● Input data
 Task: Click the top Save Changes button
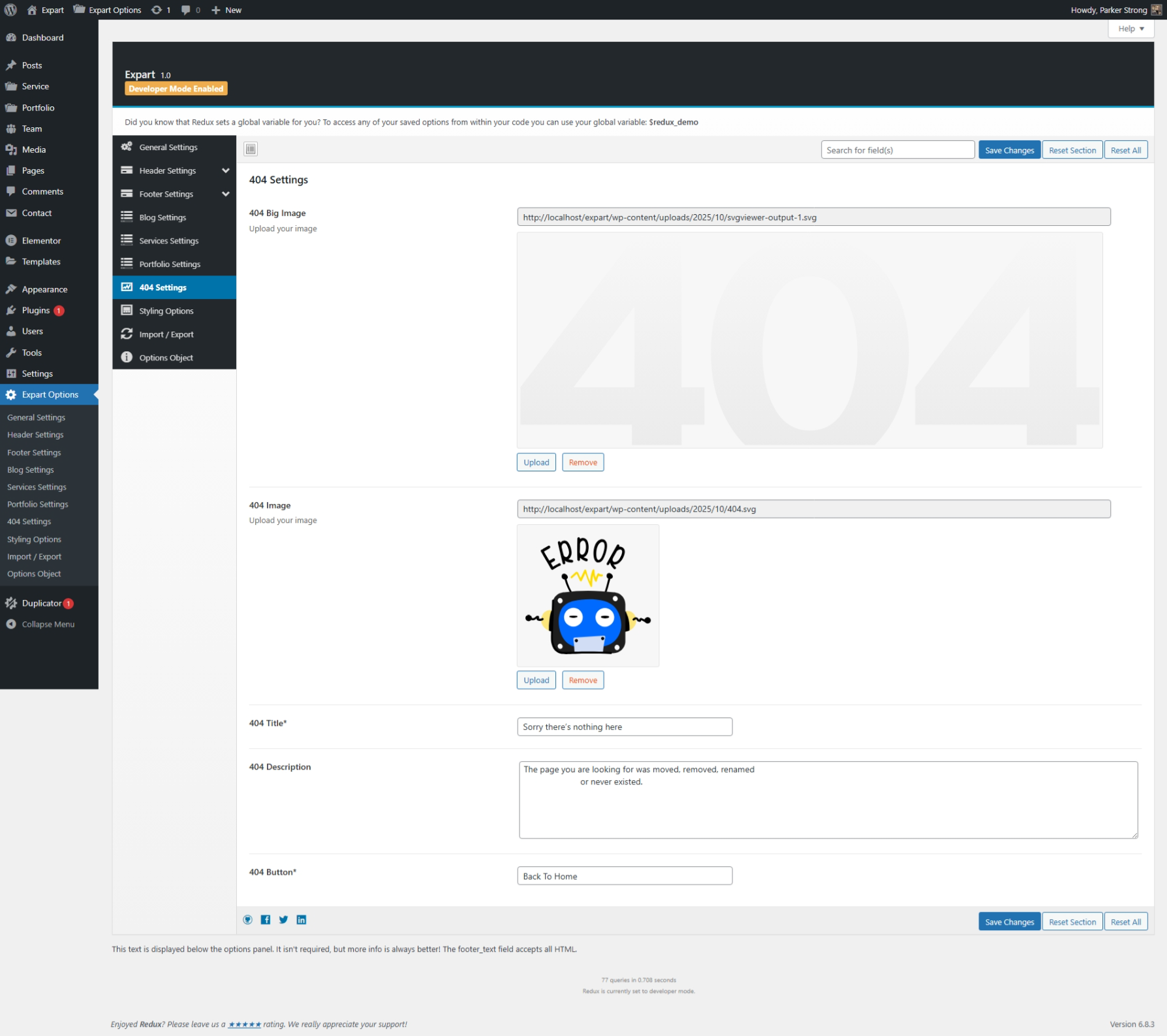(x=1009, y=150)
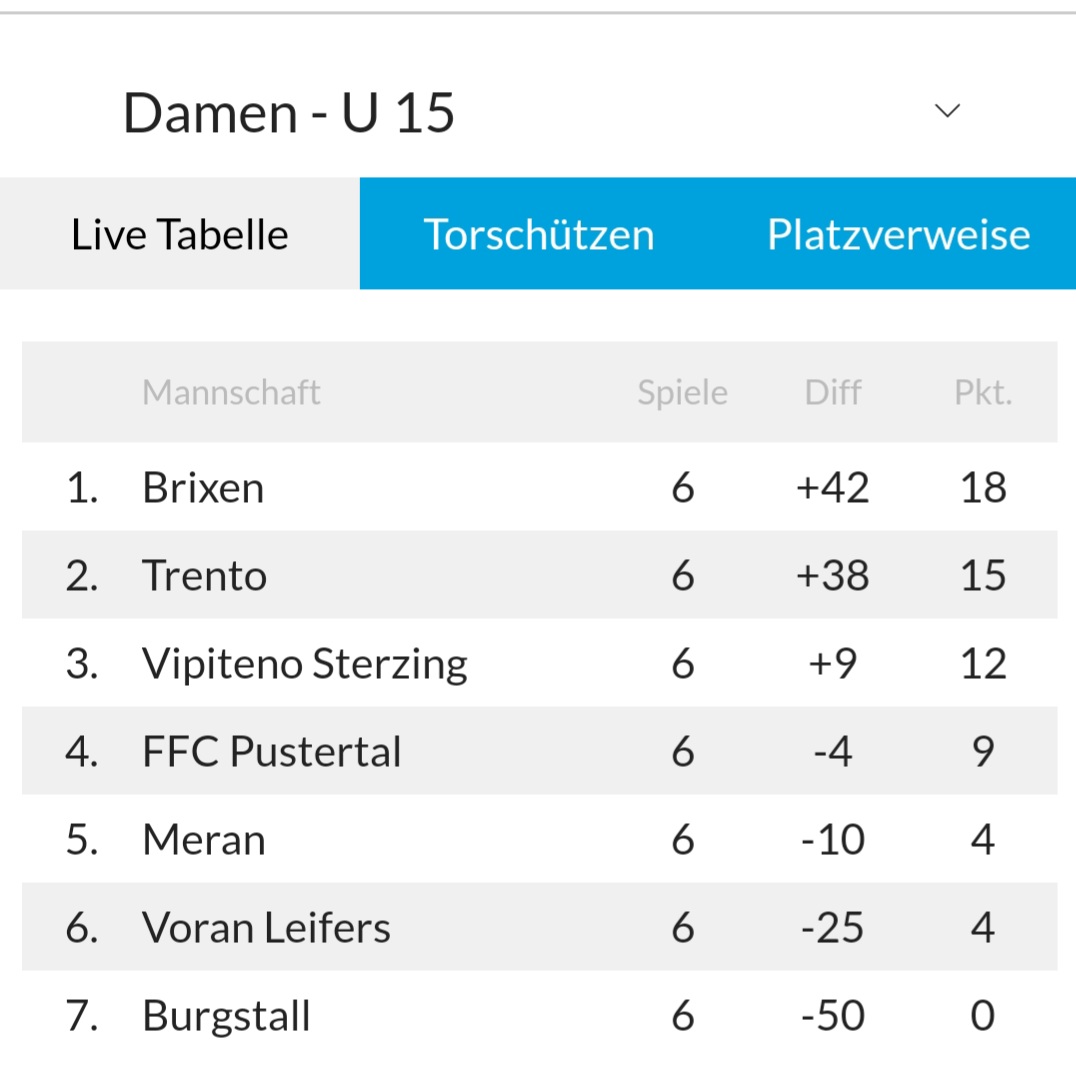Click Brixen's +42 goal difference value

tap(832, 488)
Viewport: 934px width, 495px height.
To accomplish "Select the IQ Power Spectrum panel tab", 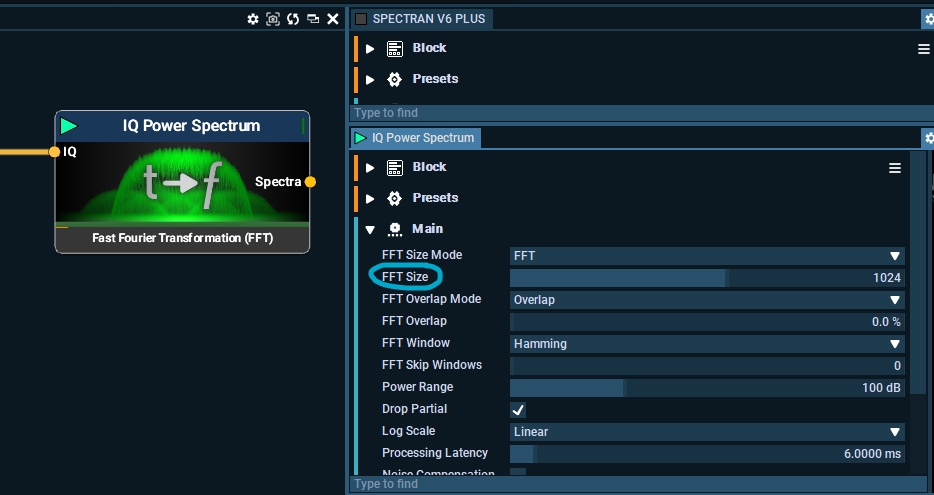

● What you will do
Restate the entries above word for word, minus the pictures.

● Answer area
 Task: Click the top Save Changes button
(x=1009, y=150)
Click Brixen's +42 goal difference value

tap(832, 488)
Viewport: 934px width, 495px height.
To accomplish "Select the IQ Power Spectrum panel tab", 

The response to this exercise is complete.